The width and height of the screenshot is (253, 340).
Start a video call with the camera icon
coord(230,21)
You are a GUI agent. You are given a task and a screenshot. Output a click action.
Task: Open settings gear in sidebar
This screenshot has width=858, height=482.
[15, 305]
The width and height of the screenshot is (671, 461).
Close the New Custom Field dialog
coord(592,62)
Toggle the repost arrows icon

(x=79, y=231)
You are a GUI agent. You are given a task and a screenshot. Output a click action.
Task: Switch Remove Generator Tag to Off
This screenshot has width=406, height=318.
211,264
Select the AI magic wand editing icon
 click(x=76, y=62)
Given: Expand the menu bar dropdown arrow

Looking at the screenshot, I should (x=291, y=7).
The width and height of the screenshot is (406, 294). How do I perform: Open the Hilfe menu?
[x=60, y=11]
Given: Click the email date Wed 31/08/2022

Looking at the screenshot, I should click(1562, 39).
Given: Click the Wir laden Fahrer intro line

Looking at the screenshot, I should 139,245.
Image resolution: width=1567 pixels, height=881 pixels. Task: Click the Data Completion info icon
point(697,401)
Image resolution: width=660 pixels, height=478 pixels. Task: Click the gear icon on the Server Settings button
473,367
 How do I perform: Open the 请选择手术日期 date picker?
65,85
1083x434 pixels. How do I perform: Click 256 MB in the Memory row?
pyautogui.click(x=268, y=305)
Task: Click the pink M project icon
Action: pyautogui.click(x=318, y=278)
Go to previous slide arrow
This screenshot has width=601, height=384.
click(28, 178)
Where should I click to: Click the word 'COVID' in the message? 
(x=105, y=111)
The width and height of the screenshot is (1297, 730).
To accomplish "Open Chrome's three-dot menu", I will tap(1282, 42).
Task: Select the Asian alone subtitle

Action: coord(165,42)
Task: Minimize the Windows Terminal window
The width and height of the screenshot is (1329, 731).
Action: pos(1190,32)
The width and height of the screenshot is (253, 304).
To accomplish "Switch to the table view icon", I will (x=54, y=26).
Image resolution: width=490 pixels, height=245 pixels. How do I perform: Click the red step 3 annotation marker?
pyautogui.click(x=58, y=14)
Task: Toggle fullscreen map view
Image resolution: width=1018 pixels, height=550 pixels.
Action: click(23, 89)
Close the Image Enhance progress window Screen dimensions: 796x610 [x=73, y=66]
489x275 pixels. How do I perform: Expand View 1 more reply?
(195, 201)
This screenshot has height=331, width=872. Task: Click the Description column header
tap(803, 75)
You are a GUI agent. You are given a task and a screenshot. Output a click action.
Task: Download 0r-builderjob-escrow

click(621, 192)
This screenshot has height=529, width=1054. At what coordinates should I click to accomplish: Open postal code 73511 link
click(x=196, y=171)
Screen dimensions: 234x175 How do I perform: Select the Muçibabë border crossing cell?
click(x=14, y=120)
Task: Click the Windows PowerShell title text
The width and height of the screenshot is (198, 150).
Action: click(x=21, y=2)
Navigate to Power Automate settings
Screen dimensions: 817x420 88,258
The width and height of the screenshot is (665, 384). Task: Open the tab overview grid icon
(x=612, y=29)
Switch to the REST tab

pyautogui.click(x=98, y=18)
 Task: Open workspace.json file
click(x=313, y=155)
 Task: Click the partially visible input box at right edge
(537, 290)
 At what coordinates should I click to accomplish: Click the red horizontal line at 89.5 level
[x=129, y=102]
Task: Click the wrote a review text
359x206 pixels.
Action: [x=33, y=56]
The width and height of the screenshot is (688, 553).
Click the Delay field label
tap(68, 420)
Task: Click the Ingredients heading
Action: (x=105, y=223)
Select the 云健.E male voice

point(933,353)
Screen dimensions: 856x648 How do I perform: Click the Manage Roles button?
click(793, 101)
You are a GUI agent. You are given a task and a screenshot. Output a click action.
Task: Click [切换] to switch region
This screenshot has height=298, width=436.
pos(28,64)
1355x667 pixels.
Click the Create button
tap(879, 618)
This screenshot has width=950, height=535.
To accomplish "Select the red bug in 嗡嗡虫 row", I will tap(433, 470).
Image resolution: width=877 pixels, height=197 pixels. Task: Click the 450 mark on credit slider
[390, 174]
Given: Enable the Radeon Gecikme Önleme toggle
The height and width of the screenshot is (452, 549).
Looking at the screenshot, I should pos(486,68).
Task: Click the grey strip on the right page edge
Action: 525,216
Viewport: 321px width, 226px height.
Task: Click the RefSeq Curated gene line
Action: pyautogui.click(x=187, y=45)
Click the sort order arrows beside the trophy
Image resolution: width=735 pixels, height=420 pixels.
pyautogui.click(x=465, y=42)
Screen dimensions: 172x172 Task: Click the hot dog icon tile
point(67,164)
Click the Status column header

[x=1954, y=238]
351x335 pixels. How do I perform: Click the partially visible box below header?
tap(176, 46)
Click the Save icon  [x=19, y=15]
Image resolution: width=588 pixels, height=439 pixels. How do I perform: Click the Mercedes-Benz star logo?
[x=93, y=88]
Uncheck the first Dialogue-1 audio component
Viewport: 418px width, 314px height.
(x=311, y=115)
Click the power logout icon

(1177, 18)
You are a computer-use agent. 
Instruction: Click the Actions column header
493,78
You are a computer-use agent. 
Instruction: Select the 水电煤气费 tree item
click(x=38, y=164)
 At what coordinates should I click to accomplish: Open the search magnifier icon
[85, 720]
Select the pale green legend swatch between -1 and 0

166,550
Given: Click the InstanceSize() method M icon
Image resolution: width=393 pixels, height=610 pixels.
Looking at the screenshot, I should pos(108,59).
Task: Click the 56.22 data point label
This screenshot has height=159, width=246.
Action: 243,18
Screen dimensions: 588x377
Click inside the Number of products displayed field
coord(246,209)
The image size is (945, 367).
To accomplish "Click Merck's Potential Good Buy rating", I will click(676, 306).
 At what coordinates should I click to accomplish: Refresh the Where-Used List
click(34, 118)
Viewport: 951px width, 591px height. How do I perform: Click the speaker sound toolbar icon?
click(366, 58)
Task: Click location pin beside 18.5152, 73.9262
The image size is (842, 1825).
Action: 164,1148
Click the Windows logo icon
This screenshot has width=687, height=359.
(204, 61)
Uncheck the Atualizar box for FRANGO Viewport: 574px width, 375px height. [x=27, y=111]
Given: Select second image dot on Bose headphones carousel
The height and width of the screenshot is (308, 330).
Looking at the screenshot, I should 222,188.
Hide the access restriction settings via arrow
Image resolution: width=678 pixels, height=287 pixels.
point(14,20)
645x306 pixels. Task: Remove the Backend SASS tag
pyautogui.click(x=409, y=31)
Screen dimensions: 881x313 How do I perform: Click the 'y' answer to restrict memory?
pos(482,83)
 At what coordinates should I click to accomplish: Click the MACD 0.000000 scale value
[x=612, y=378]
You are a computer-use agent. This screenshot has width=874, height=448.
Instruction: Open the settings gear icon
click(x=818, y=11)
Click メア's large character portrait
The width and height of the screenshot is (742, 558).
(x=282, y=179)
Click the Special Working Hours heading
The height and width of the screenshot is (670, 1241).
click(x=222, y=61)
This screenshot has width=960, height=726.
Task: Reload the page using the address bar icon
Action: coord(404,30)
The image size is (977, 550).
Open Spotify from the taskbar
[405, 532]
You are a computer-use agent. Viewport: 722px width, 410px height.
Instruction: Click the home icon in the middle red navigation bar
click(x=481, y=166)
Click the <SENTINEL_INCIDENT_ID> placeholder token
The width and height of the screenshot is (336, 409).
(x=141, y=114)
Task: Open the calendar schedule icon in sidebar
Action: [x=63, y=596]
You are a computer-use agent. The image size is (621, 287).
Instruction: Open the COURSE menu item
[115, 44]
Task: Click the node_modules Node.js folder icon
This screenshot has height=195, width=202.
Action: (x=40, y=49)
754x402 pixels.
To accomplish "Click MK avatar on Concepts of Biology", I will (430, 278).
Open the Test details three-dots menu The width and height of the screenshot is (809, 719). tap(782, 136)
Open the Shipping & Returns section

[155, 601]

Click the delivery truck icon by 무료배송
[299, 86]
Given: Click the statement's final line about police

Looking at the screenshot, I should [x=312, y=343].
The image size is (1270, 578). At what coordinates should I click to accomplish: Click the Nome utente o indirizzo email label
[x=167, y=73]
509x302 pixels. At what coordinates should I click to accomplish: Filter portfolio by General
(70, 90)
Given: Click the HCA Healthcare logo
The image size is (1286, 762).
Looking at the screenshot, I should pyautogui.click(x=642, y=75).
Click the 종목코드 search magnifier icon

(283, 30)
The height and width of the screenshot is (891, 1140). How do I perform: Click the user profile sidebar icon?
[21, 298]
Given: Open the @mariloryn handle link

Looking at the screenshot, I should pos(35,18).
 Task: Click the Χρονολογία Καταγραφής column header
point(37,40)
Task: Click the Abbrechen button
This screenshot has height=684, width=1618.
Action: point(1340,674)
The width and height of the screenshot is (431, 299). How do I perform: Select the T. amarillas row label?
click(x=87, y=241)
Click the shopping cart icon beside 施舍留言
◇ ◇ ◇ ◇ ◇ ◇ ◇
**Task item:**
Using the material above, print word for word the lines from the one holding "This screenshot has height=195, width=202." through the last line.

**Written response:**
This screenshot has height=195, width=202.
Action: (x=40, y=49)
754x402 pixels.
To accomplish "Click MK avatar on Concepts of Biology", I will (430, 278).
Open the Test details three-dots menu The width and height of the screenshot is (809, 719). tap(782, 136)
Open the Shipping & Returns section

[155, 601]

Click the delivery truck icon by 무료배송
[299, 86]
Given: Click the statement's final line about police

Looking at the screenshot, I should [x=312, y=343].
The image size is (1270, 578). At what coordinates should I click to accomplish: Click the Nome utente o indirizzo email label
[x=167, y=73]
509x302 pixels. At what coordinates should I click to accomplish: Filter portfolio by General
(70, 90)
Given: Click the HCA Healthcare logo
The image size is (1286, 762).
Looking at the screenshot, I should pyautogui.click(x=642, y=75).
Click the 종목코드 search magnifier icon

(283, 30)
The height and width of the screenshot is (891, 1140). How do I perform: Click the user profile sidebar icon?
[21, 298]
Given: Open the @mariloryn handle link

Looking at the screenshot, I should pos(35,18).
 Task: Click the Χρονολογία Καταγραφής column header
point(37,40)
Task: Click the Abbrechen button
This screenshot has height=684, width=1618.
Action: point(1340,674)
The width and height of the screenshot is (431, 299). How do I perform: Select the T. amarillas row label?
click(x=87, y=241)
Click the shopping cart icon beside 施舍留言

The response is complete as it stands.